++++ Data section

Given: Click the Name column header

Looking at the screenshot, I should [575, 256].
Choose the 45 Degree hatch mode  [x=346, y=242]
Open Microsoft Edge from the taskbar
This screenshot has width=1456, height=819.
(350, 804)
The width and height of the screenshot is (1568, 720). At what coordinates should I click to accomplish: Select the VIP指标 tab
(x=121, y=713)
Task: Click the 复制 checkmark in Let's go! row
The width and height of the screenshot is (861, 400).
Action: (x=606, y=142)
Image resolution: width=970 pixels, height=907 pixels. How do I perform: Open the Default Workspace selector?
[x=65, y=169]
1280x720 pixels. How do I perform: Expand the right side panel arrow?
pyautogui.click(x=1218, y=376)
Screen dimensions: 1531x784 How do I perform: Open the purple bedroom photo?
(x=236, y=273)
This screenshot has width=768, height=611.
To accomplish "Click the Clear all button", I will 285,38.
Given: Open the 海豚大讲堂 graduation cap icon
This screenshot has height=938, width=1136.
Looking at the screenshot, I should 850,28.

++++++++

## Action item
Please copy only the lines from the one with "Open Microsoft Edge from the taskbar" through the final line of the records above, both ends included.

## Expected output
Open Microsoft Edge from the taskbar
This screenshot has width=1456, height=819.
(350, 804)
The width and height of the screenshot is (1568, 720). At what coordinates should I click to accomplish: Select the VIP指标 tab
(x=121, y=713)
Task: Click the 复制 checkmark in Let's go! row
The width and height of the screenshot is (861, 400).
Action: (x=606, y=142)
Image resolution: width=970 pixels, height=907 pixels. How do I perform: Open the Default Workspace selector?
[x=65, y=169]
1280x720 pixels. How do I perform: Expand the right side panel arrow?
pyautogui.click(x=1218, y=376)
Screen dimensions: 1531x784 How do I perform: Open the purple bedroom photo?
(x=236, y=273)
This screenshot has width=768, height=611.
To accomplish "Click the Clear all button", I will 285,38.
Given: Open the 海豚大讲堂 graduation cap icon
This screenshot has height=938, width=1136.
Looking at the screenshot, I should 850,28.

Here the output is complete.